6 – Entretanto, no caso desta obra ilustrada sem ilustrações, não estão apenas no texto seus valores. E a imagem aqui não se enquadraria, creio eu, na compreensão tradicional da palavra ilustração. Ilustração é dispensável como bem sabemos das diversas edições de um mesmo clássico, umas ilustradas, outras não. A ilustração é acessória, no caso de Flicts, por não tratar-se de ilustração, a imagem é texto e desempenha as mesmas ações das palavras, sendo que no caso deste livro, um não sobreviveria sem o outro;
7 – Isso porque a montagem palavra-imagem estimulará os movimentos cognitivos de seus leitores, chamados a saltar entre um e outro para formar a compreensão plena dos significados presentes, de modo que com ares magistrais, Ziraldo por meio da técnica faz fluir diferentes coisas dentro de um único livro;
8 – Aliás, vale dizer que por vezes incomoda-me as classificações, como pensar Flicts apenas como uma obra infantojuvenil.

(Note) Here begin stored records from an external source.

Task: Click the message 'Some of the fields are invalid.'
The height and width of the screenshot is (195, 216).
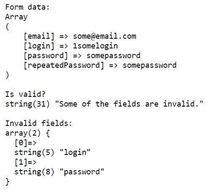Action: point(129,104)
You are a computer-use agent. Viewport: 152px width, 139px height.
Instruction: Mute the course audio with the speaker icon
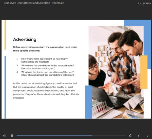[x=4, y=136]
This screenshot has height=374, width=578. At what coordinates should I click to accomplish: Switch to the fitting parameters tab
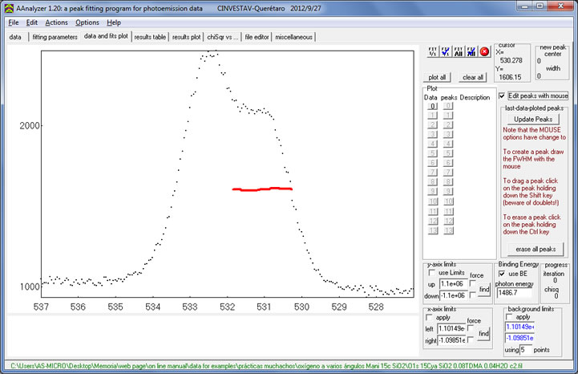click(x=55, y=37)
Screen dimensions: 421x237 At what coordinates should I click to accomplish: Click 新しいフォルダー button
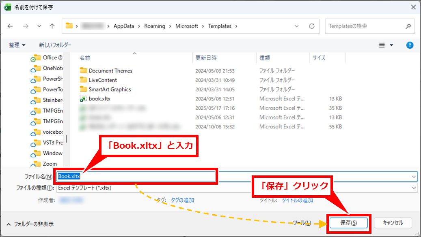point(55,45)
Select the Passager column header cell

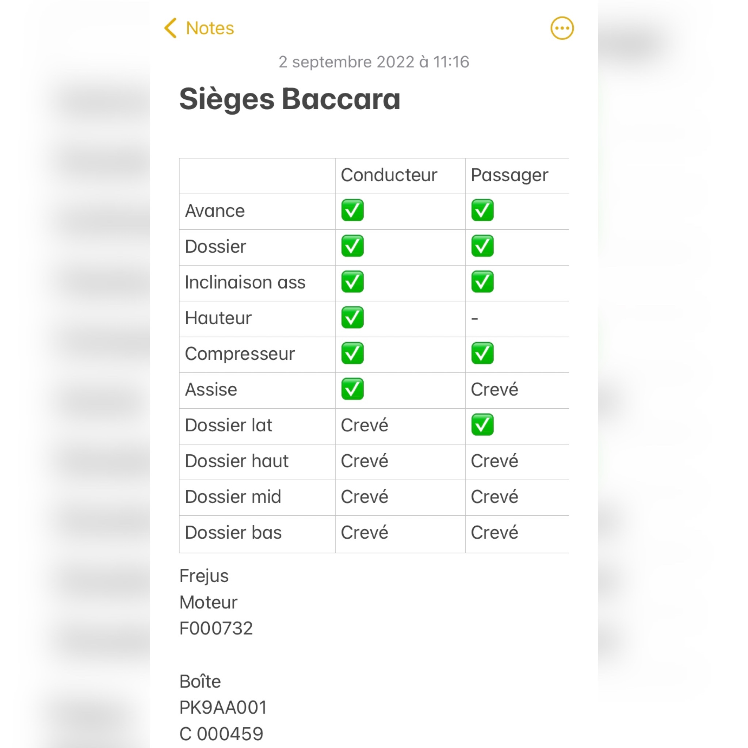pyautogui.click(x=509, y=175)
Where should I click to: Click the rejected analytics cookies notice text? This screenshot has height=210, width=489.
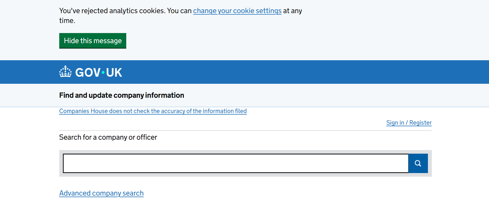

Pensar que uma obra assim se limite pela faixa etária de seu leitor pode ser enganoso, ou pelo menos restritivo; é obra de riqueza e complexidade a ser lida e decifrada nas diferentes idades, das mais tenras às mais longevas, pois sua constituição de camadas textuais e da riqueza de sua estética, tal classificação poderia levar a um suposto engano de ser leitura simples, o que não o é. Que quiser uma leitura plena do livro, precisará olhar para além de sua simplicidade;
9 – Por essas e outras razões, neste meio século, a obra chega nos apresentando números fantásticos, com suas mais de 500 mil cópias vendidos, com suas diversas traduções de uma obra que literalmente não chegou à lua, de certo modo, tornou-se a lua, isso com a chancela de Neil Armstrong;
10 – Enfim, Ficts, edição de 50 anos é digna comemoração de uma obra que se apresenta com inovações não apenas estéticas e literárias, mas que nos traz uma história de alegoria forte, uma pequena gota de otimismo num mundo que como a própria Flicts descobre, nem sempre é amigável a nossas aspirações e sonhos. Nisso sua persistência que emite sinais de resistência, uma resistência esperançosa com o poético destino de Flicts.